Re: ob protocols

From: Terry J. DuBose (tjdubose@juno.com)
Mon Dec 29 11:55:21 1997


I would not feel good about scheduling patients every 15 minutes (OB or otherwise). I can do a complete OB examination in 15-25 minutes SCANNING TIME on a normal fetus (depending on age, 18 weeks typically takes less time than a 36 week fetus), but that does not include patient history, set up and turning the room around for the next patient. We are dealing with humans here. What happens when you find an abnormal fetus? Do you just backup the next 3-4 patients while you try to figure out a tetralogy? A 15 minute schedule might work if you are assuming every patient is thin and every fetus is normal, but then why do the exams at all?

You are correct that it is the physician's ultimate responsibility, but a lawsuit can name anyone who touches the patient. I have been involved in one legal case (GB not OB, and the jury found in our favor), but it was the sonographer (me), not the physician, who spent 3 days in front of the jury while the lawyers tried to make it sound like we beat the woman up, took her money and tossed her out the back door! If the physician is going to insist on a 15 minute room turn-around, I would get the protocol in writing and in detail. Otherwise, I would let the physician do the entire exam, including room turn around. I am a skilled professional with considerable education and experience, and not a handmaiden.
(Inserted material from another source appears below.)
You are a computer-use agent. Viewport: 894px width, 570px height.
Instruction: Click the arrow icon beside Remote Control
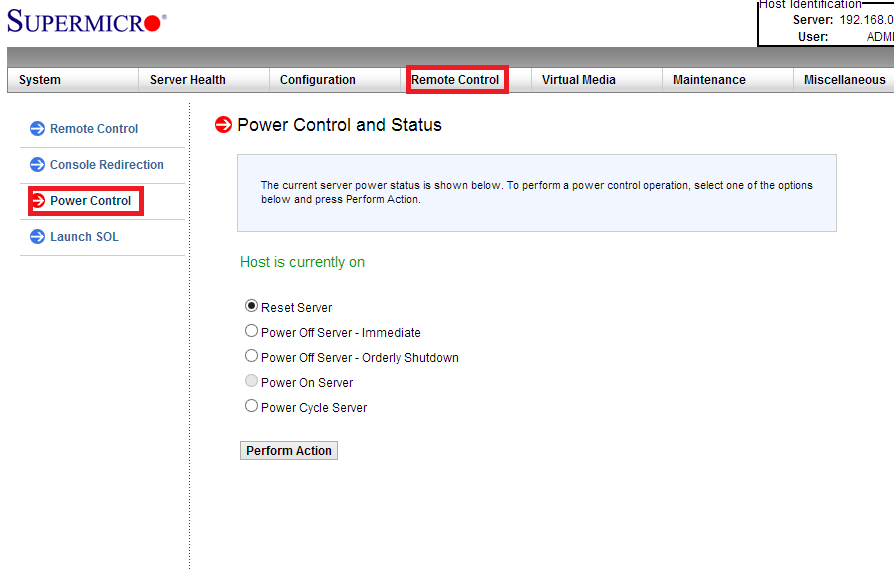pos(37,128)
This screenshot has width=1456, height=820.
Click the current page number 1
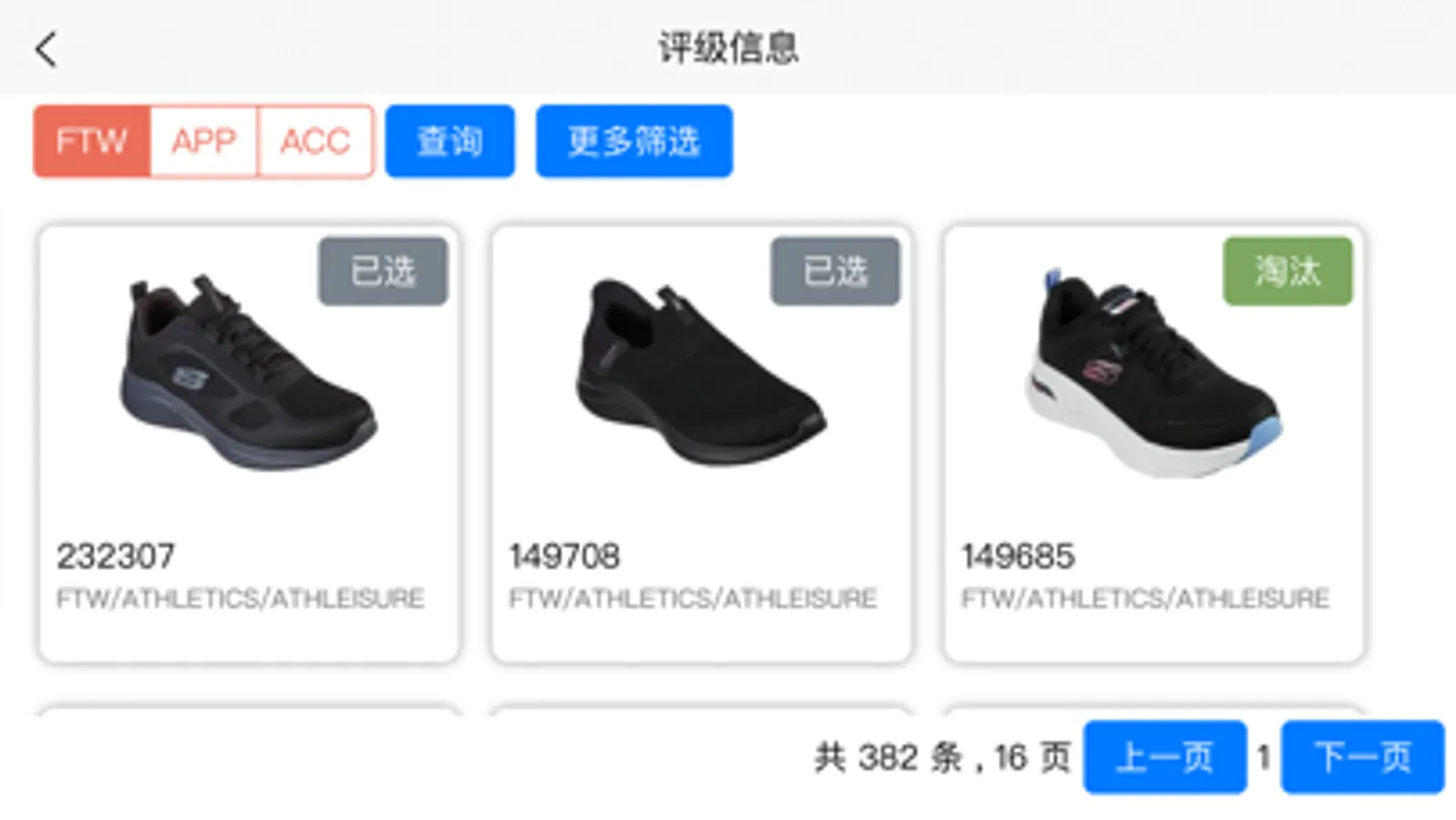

One question, do you deal with a population in which there is an extremely high rate of no-shows? That might be a mitigating circumstance. Good luck. Peace, Terry J. DuBose, M.S., RDMS

On Sun, 28 Dec 1997 16:13:53 -0500 DeCorah <mtmkdeco@capital.net> writes: >Our hospital has recently hired a "fetal medicine"
>specialist who will be consulting with area
>obstetricians on high risk pregnancies, etc.
>Our radiologists will continue to read Ob
>cases that our not specifically designated
>to this specialist.
>The fetal medicine specialist has asked that we
>schedule his patients every 15 minutes and that we
>take limited images. He will also scan
>every fetus himself or observe while we do so.
>
>This is a BIG change for us.. we are used to
>taking several images and then taking them to the
>radiologist for review. The radiologist will
>come back to see the patient only if he feels a
>strong need to do so.
>I am thrilled that we now have a physician that is
>willing to take time with each patient (and he is truly a
>caring person which makes this service even better).
>
>Our concern is that we will not have any documentation
>of the exam other than the six images he wants
>us to take. I've talked to him about the
>ACR's accreditation process and the documentation
>that they looked for on our studies when we went through
>our review before he was hired. He
>is willing to add a few more images to what we
>document but still wants
>us to schedule patients close together.
>We realize that in this situation he is ultimately taking
>responsibilty but we still feel very uncomfortable with this situation.
>
>I'd appreciate any feedback, is anyone out there
>performing OB exams under similar circumstances?
>SHould we change? He doesn't look at our
>films at all,since he's looked at the fetus himself,
>just wants to see the measurements we got.
>Or should we insist on complete documentation?